Un ouvrage décevant sur les réponses et stratégies des acteurs internationaux face à la puissance américaine.

Stephen Walt, spécialiste des relations internationales à la Harvard Kennedy School, signe ici un livre très décevant. Alors qu’il avait co-écrit avec John Mearsheimer un ouvrage brillant et novateur montrant que la politique étrangère américaine ne servait pas toujours ses "intérêts vitaux propres" en suivant la voie israélienne, il expose ici une analyse très mécanique et stéréotypée. Il se livre ainsi, sans grand intérêt, à un inventaire des stratégies d’opposition et de soutien dont disposent les nombreux Etats du système international, sans réel apport majeur pour les sciences sociales. Au final, si ce livre traite un thème intéressant, il reste peu novateur et assez ennuyeux à lire.

Pourquoi le monde n’aime plus les Etats-Unis ? s’inscrit dans un contexte post-guerre froide, qui a modifié de nombreuses caractéristiques clés de la politique mondiale sans affecter pour autant la nature du système international. Reprenant les théories réalistes classique, Walt estime que les États vivent toujours dans l’anarchie. Chaque pays doit en particulier pourvoir de son mieux à sa sécurité. Ils sont de fait enclins à s’inquiéter lorsque l’un d’eux devient plus puissant. Dans cette tradition, les États-Unis s’opposent résolument à tout État qui menace leur hégémonie.

Ce livre met en exergue une question clé : que faire de la puissance dans un moment "unipolaire" ? En effet, la fin de la guerre froide repose cette question de manière précise, puisque l’endiguement de l’URSS était un moyen, non contesté, pour les États-Unis d’affirmer leur puissance.

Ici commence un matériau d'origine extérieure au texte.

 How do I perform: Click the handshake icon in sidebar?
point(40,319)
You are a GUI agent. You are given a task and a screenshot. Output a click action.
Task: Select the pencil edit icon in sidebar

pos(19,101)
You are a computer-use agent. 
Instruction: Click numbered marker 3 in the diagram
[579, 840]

Walt estime qu’il n’y a pas aux États-Unis de consensus sur la manière dont ils doivent user de leur puissance inégalée afin de promouvoir leurs intérêts propres mais aussi pour le bien-être de l’humanité. Toute tentative de concevoir une politique étrangère efficace pour les États-Unis doit prendre en compte les stratégies de leurs alliés en même temps que celle de leurs ennemis. Toute la problématique du livre est de montrer que les États-Unis, pour conserver leur primauté, doivent convaincre le reste du monde que celle-ci est préférable à toute autre solution.


Retour sur les origines de la puissance américaine

Le chapitre 1 décrit la position dominante des États-Unis et énumère les diverses manières dont les américains ont usé de leur puissance depuis la fin de la guerre froide.

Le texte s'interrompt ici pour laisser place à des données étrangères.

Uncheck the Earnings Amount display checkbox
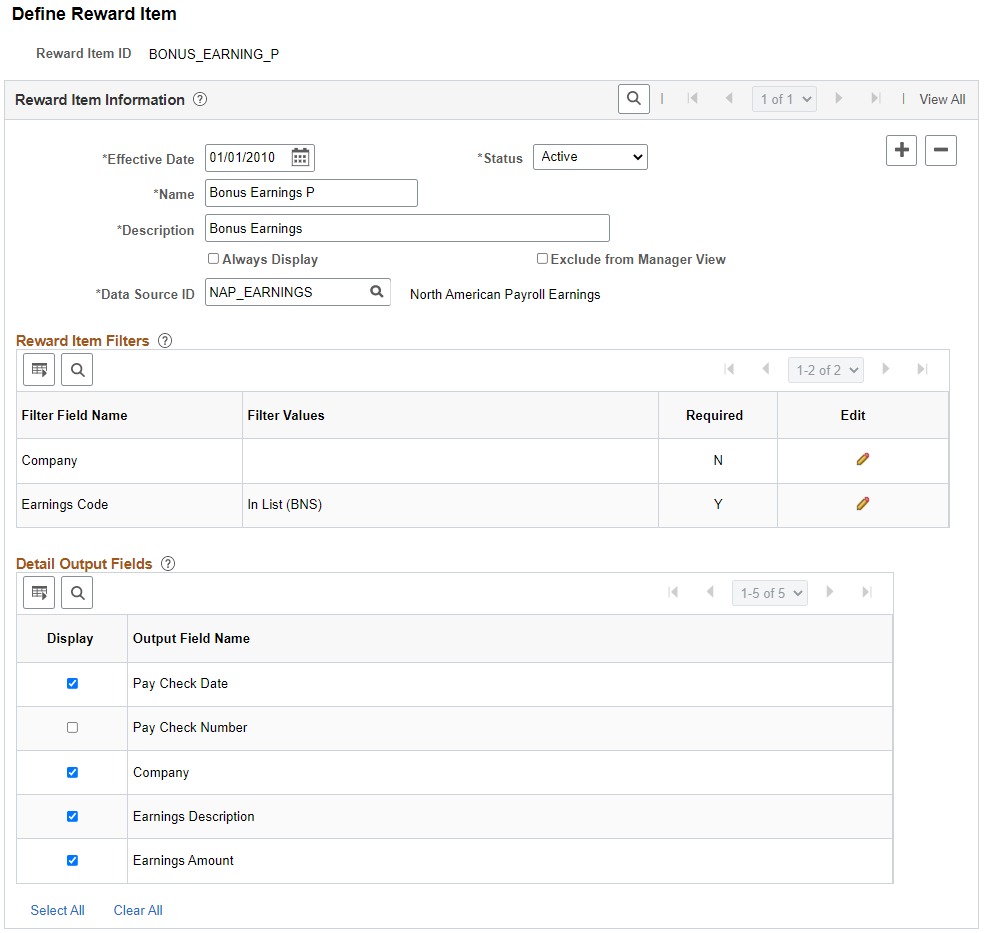 [72, 860]
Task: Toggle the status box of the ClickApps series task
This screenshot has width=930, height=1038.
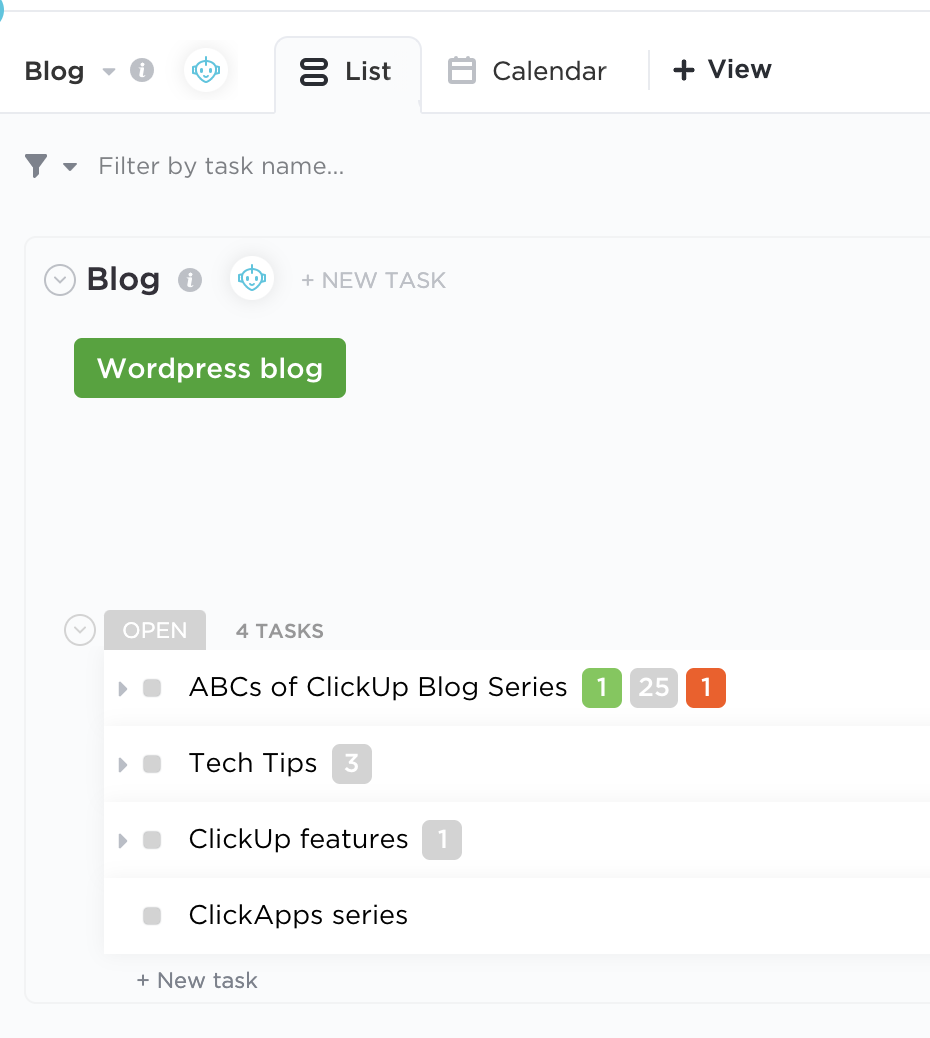Action: 152,916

Walt estime que cette domination sans précédent historique sert une volonté de remodeler le monde en fonction des valeurs et intérêts américains. Dans la définition que Walt donne aux intérêts américains, il ne se contente pas d’une approche purement militaire mais insiste aussi sur la dimension économique et commerciale. En plus de modeler l’économie internationale, la tentative des États-Unis de façonner un ordre mondial qui leur soit favorable comprend un effort continu pour promouvoir les idéaux américains de démocratie et de Droits de l’homme.

Walt liste ensuite les fondements de la puissance américaine : domination économique, culturelle et la suprématie militaire. Ces explications relatives à la primauté américaine sont très classiques, puisque renvoient très largement à la distinction qu’en a fait le Professeur J. Nye entre le "hard et le soft power".

Après la chute de l’URSS, il fut décidé que la prééminence américaine serait maintenue par des efforts d’armement, de modernisation de ces derniers, et par la limitation de la prolifération des armes de destruction massive. L’auteur montre que les administrations Bush père et Clinton étaient conservatrices, traditionnelles, c’est-à-dire qu’elles cherchaient à améliorer la position des États-Unis dans le monde tout en préservant les alliances classiques, les engagements institutionnels et une approche multilatérale.

En éradiquant préventivement toute menace potentielle, le président actuel a opéré une rupture totale dans l’utilisation du recours à la force. La stratégie de sécurité nationale appelait en particulier à une "action par anticipation pour nous défendre, même si demeure une incertitude sur le moment et le lieu de l’attaque ennemie".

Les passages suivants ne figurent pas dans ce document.